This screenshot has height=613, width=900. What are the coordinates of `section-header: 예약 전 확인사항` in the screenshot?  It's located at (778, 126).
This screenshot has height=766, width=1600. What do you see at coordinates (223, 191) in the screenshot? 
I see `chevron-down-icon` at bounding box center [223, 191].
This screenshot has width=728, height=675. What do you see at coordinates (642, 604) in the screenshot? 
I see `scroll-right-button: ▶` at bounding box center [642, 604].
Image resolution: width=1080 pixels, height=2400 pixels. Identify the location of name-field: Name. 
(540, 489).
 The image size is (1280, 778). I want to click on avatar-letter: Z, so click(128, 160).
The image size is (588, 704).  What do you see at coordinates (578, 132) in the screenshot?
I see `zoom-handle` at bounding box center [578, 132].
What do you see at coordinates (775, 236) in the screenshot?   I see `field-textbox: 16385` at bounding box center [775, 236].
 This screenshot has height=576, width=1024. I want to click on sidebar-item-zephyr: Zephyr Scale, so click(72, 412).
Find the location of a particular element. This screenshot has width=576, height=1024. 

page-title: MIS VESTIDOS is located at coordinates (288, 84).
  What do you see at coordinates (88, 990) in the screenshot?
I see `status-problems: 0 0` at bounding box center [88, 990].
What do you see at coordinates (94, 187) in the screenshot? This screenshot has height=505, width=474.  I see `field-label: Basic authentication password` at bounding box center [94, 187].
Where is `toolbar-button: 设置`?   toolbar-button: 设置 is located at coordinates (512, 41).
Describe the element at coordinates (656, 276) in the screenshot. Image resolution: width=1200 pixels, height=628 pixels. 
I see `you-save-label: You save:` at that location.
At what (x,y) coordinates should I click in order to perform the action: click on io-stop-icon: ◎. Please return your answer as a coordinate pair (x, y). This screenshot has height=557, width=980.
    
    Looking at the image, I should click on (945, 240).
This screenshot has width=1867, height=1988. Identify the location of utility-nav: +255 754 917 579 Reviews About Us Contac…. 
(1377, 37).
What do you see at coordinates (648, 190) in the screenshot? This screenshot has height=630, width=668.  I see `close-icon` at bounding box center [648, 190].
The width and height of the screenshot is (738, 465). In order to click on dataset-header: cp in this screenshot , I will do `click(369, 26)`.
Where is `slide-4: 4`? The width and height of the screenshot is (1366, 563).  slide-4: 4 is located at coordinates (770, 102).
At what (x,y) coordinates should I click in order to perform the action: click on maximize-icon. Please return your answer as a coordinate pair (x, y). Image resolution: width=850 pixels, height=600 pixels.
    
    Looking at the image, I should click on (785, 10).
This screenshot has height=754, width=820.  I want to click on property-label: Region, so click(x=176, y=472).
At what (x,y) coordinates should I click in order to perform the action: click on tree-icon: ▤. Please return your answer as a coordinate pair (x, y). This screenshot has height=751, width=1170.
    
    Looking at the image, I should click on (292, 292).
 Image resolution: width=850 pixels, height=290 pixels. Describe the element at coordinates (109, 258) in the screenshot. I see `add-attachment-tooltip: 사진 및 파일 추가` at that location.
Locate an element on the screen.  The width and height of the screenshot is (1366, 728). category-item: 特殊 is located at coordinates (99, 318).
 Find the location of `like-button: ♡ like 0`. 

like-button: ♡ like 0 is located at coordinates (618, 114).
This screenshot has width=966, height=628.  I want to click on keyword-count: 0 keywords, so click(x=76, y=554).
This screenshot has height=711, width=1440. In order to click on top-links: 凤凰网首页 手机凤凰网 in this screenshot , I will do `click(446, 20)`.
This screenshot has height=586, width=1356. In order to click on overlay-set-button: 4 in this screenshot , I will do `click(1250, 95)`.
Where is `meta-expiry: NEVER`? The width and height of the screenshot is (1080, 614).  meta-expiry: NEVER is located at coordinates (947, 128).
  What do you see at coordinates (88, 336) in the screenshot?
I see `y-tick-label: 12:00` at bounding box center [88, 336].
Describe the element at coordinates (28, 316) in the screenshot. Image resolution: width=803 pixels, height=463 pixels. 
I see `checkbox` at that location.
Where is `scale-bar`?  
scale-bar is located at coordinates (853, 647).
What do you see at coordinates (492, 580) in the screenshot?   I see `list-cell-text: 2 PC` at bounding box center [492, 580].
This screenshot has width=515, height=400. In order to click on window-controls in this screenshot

———

▶ [TASK PROMPT] List every line above that contains the string "icon", copying each in full.

▶ [EXERCISE ANSWER]
I see `chevron-down-icon` at bounding box center [223, 191].
At what (x,y) coordinates should I click in order to perform the action: click on io-stop-icon: ◎. Please return your answer as a coordinate pair (x, y). This screenshot has height=557, width=980.
What do you see at coordinates (648, 190) in the screenshot? This screenshot has height=630, width=668.  I see `close-icon` at bounding box center [648, 190].
At what (x,y) coordinates should I click in order to perform the action: click on maximize-icon. Please return your answer as a coordinate pair (x, y). Image resolution: width=850 pixels, height=600 pixels.
At what (x,y) coordinates should I click in order to perform the action: click on tree-icon: ▤. Please return your answer as a coordinate pair (x, y). This screenshot has height=751, width=1170.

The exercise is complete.